Saturday, November 03, 2012

Pig HBase integration on MapR

This procedure helps integrate HBase transactions using Pig on MapR Hadoop clusters.

On the client node where you have installed Pig, in /opt/mapr/conf/env.sh

Add
export PIG_CLASSPATH=$PIG_CLASSPATH:/location-to-hbase-jar

If you are launching PIG on a node where you have hbase-regionserver
or hbase-master installed, then simply add the location of the
hbase-0.92-1.jar to the PIG_CLASSPATH variable above. Eg

export
PIG_CLASSPATH="$PIG_CLASSPATH:/opt/mapr/hbase/hbase-0.92.1/hbase-0.92.1.jar"

DATA SHOWN:
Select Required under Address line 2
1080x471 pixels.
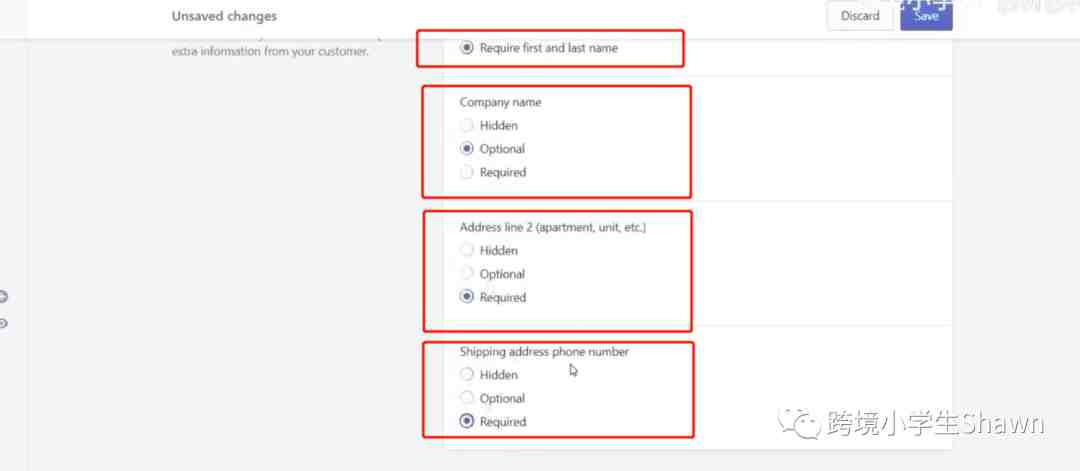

TASK STATEMENT: Pick up the post on Pig HBase integration on MapR after its final line and write what comes next. The listing has no connection to the post on Pig HBase integration on MapR.

TASK RESULT:
If you don't have hbase installed, the HBase jar can be copied over
directly from any node where hbase is installed to some location on
the pig client node. Include the location where you copied it to in
the above definition.Eg
export PIG_CLASSPATH=$PIG_CLASSPATH:/opt/mapr/lib/hbase-0.92.1.jar

Then identify your zookeeper nodes,
maprcli node listzookeepers

and accordingly add this variable to /opt/mapr/conf/env.sh

export PIG_OPTS="-Dhbase.zookeeper.property.clientPort=5181
-Dhbase.zookeeper.quorum=10.10.80.61,10.10.80.62,10.10.80.63"

Launch the pig job and you should be able to access HBase.
NB: Use only the HBase table name directly for accessing tables. Do not use
hbase:// prefixes. Eg script

Sample env.sh

[root@nmk-centos-60-3 ~]# cat /opt/mapr/conf/env.sh
#!/bin/bash
# Copyright (c) 2009 & onwards. MapR Tech, Inc., All rights reserved
# Please set all environment variable you want to be used during MapR cluster
# runtime here.
# namely MAPR_HOME, JAVA_HOME, MAPR_SUBNETS

export PIG_OPTS="-Dhbase.zookeeper.property.clientPort=5181
-Dhbase.zookeeper.quorum=10.10.80.61,10.10.80.62,10.10.80.63"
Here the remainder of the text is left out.